An Omokoroa takeover?

Brian Anderson
The Western Front
www.sunlive.co.nz

Impotent community boards are being subverted by a new community communication structure called the Omokoroa Model. This was revealed in the first ever minutes of the new Council Community Participation Committee.

The dangerous, restrictive, divide-and-rule practices the council has developed over the last ten years is now confirmed and elevated to council policy. The strategy was used to render community boards ineffective, to shield the council from community interference in planning and direction, while reducing community participation to the level of service requests. The system is all Omokoroa based, driven and controlled. The rest of us are supposed to shut up and catch up.

The put downs of community boards have been successful with most residents low level of expectation now misinterpreted as public apathy. Community boards were never funded for more than postage stamps. There was no money for letter drops, meetings or advertising. Two way communication with the council was no more effective than the public democracy sessions before the non-democracy board meetings. The mayor was the only one allowed to report on council matters to the public in newspapers, but the major weapon in the demise of community boards was the councillors' takeover of communication at board level. Councillors were meant to be the communication links between the council and the boards and should never have usurped the community boards. A coven of councillors, broadcasting out of Omokoroa, led the charge against boards and vociferously attacked Waihi Beach's attempt to leave the Western Bay. The same councillors are responsible for the development of the Omokoroa Model.

**Collected material:**
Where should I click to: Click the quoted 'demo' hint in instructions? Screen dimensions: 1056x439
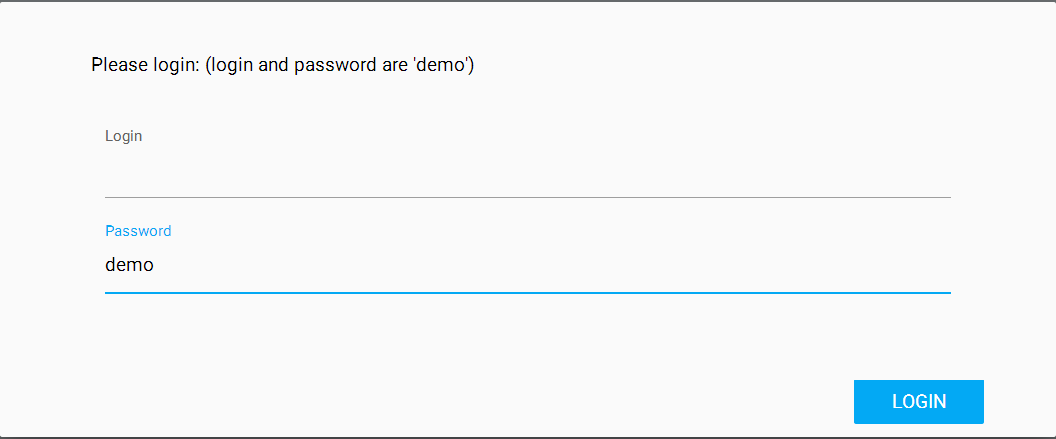[x=441, y=66]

**Short problem A:**
In the opinion piece on the Omokoroa Model, rewrite everything from "Impotent community boards" down to "and catch up.", changing "community boards" to "local boards".
**Short problem B:**
According to the opinion piece on the Omokoroa Model, what did community boards have no money for?
**Short problem C:**
Pick up the opinion piece on the Omokoroa Model after its last sentence and extend it by a paragraph or two.

**Task response A:**
Impotent local boards are being subverted by a new community communication structure called the Omokoroa Model. This was revealed in the first ever minutes of the new Council Community Participation Committee.

The dangerous, restrictive, divide-and-rule practices the council has developed over the last ten years is now confirmed and elevated to council policy. The strategy was used to render local boards ineffective, to shield the council from community interference in planning and direction, while reducing community participation to the level of service requests. The system is all Omokoroa based, driven and controlled. The rest of us are supposed to shut up and catch up.

**Task response B:**
Letter drops, meetings and advertising.

**Task response C:**
The Omokoroa Model is simple. Any resident can form a group, become a squeaking bearing, receive a promise of a light oiling and have a chat with a councillor – it doesn't matter which one. The councillor then reports to the Community Participation Committee, who in turn passes their interpretations and recommendations on to the Strategy and Policy Committee. The process seems unwieldy, with perhaps up to 60 groups or more demanding attention at any one time. The model might seem to offer a possible alternative to community boards, but the way the system has been introduced reveals that something stinks. It is not just the pipeline problem. A few councillors have been conspiring to advance Omokoroa at the expense of the rest of the district. No real plan is revealed and the minutes betray Omokoroa's lack of direction from council for their next step. This mismanagement of the process will do nothing to inspire the rest of the Bay to follow the model or trust the council. The minutes contain evidence of arrogance, collusion, small minded politics and council mismanagement.

The minutes reveal all

The arrogance is revealed in the Community Partnership Committee's minutes. The minutes explain how requirements from local government at national level were not welcomed and would be ignored and that all politicians should be supporting council's opposition to perceived interference from the Local Government Authority. The Maori Forum already has direct access to council and is bypassing community boards, but the partnership committee believes it should get a better understanding from Maori and states that the Maori Forum should be linked to them. They admitted that the last three months of community board training had taken community boards down a different path. This could have been a deliberate move to hide the new development or it could be just a lack of communication within council. The boards were unaware of the changes and the minutes recognise that there is unfinished business with council, who still have to clarify the roles of boards, council and community groups. It states that only Omokoroa has a satisfactory working model of the new approach and all others had to be brought up to the same level.

The Community Participation Committee includes all of the Omokoroa/ Kaimai councillors, but not one councillor comes from Katikati, Waihi Beach or Te Puke. This is denied in the minutes as a problem for true representation. When the council was asked to approve the new Community Participation Committee with no information on its purpose or background, a request for information was refused. All councillors pleaded ignorance at the time, but the motion was passed. The Omokoroa minutes now indicate that many councillors were aware, but didn't want any public discussion of their plans.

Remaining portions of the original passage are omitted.